What is expected –
Print out the data precisely as it appears here, with no pictures.

◇ ◇ ◇ ◇ ◇

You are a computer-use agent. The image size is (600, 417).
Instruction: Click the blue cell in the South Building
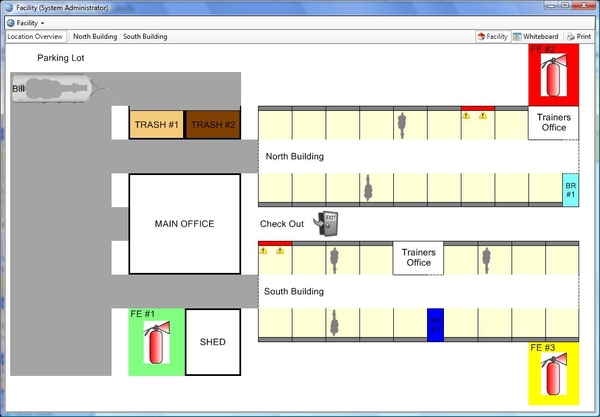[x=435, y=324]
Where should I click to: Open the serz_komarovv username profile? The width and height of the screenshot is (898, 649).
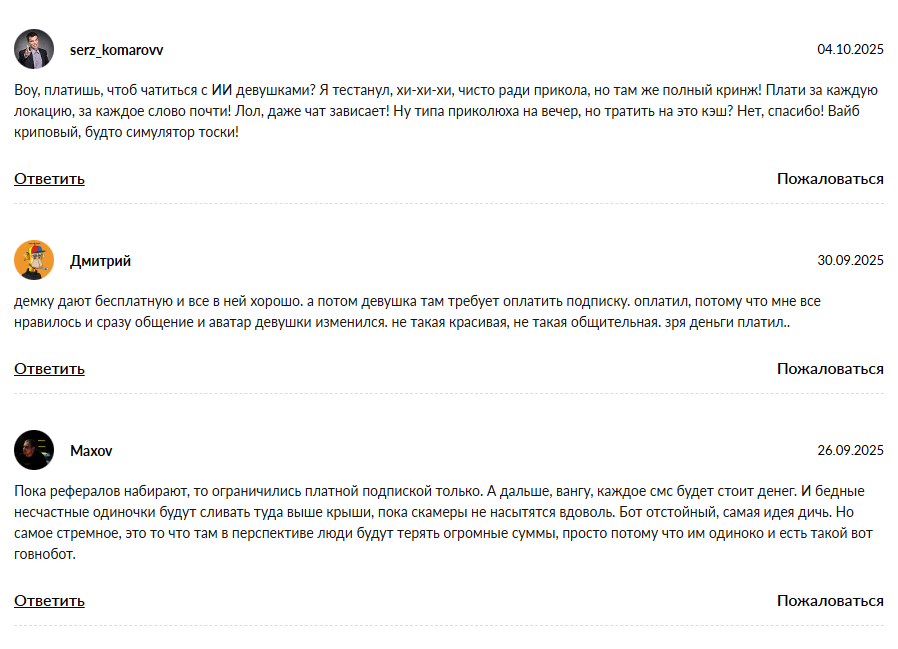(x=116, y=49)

◇ ◇ ◇ ◇ ◇

The answer –
You are a computer-use agent. The image size is (600, 417).
Instruction: Click the blue cell in the South Building
[x=435, y=324]
Where should I click to: Open the serz_komarovv username profile? The width and height of the screenshot is (898, 649).
(x=116, y=49)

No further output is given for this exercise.